Delaware   000-51768   13-4119931
(State or other jurisdiction
of incorporation)
  (Commission File Number)   (IRS Employer
Identification No.)

 

7 Clarke Drive
Cranbury, New Jersey
  08512
(Address of principal executive offices)   (Zip Code)

(609) 235-3000

(Registrant’s telephone number, including area code)

Not Applicable

(Former name or former address, if changed since last report)

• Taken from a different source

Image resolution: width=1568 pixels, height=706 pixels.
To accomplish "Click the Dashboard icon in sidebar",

Check the appropriate box below if the Form 8-K filing is intended to simultaneously satisfy the filing obligation of the registrant under any of the following provisions:

 

¨ Written communication pursuant to Rule 425 under the Securities Act (17 CFR 230.425)

 

¨ Soliciting materials pursuant to Rule 14a-12 under the Exchange Act (17 CFR 240.14a-12)

 

¨ Pre-commencement communications pursuant to Rule 14d-2(b) under the Exchange Act (17 CFR 240.14d-2(b))

 

¨ Pre-commencement communications pursuant to Rule 13e-4(c) under the Exchange Act (17 CFR 240.13-4(c))

 



Item 1.01 Entry into a Material Definitive Agreement.

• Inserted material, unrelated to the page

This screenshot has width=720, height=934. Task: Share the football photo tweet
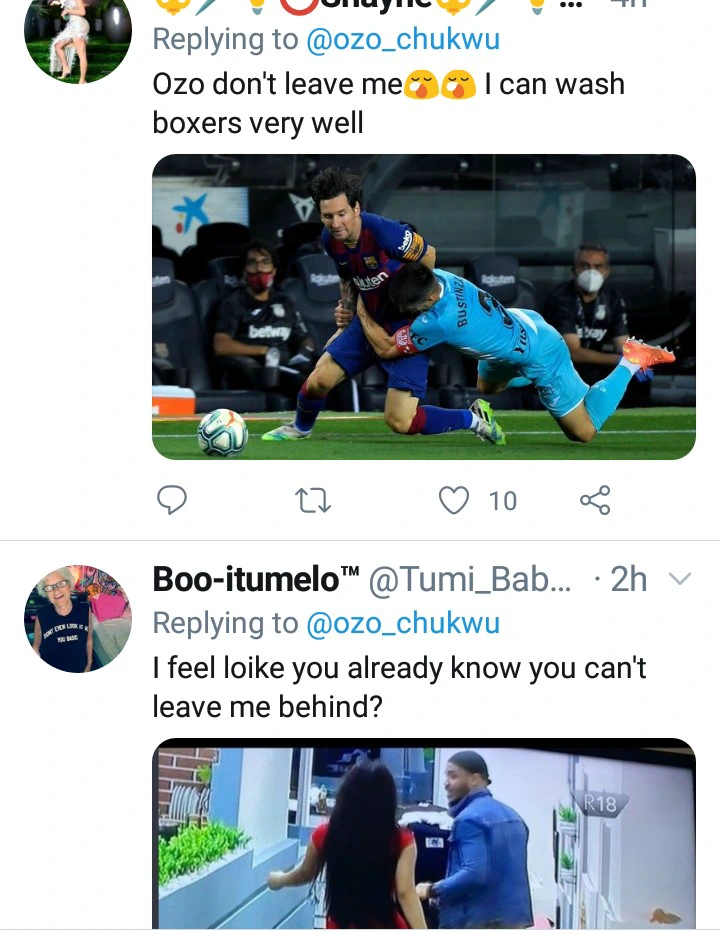click(595, 499)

On December 11, 2006, Valera Pharmaceuticals, Inc. (“Valera”) and Indevus Pharmaceuticals, Inc. (“Indevus”) entered into a Co-Promotion and Marketing Services Agreement (the “Co-Promotion Agreement”) under which Valera’s and Indevus’ respective sales forces will co-promote VANTAS® in the United States. On December 15, 2007, Valera filed a Current Report on Form 8-K announcing the execution of the Co-Promotion Agreement. This amendment is filed for the sole purpose of filing the Co-Promotion Agreement in connection with a request for confidential treatment currently pending with the Securities and Exchange Commission.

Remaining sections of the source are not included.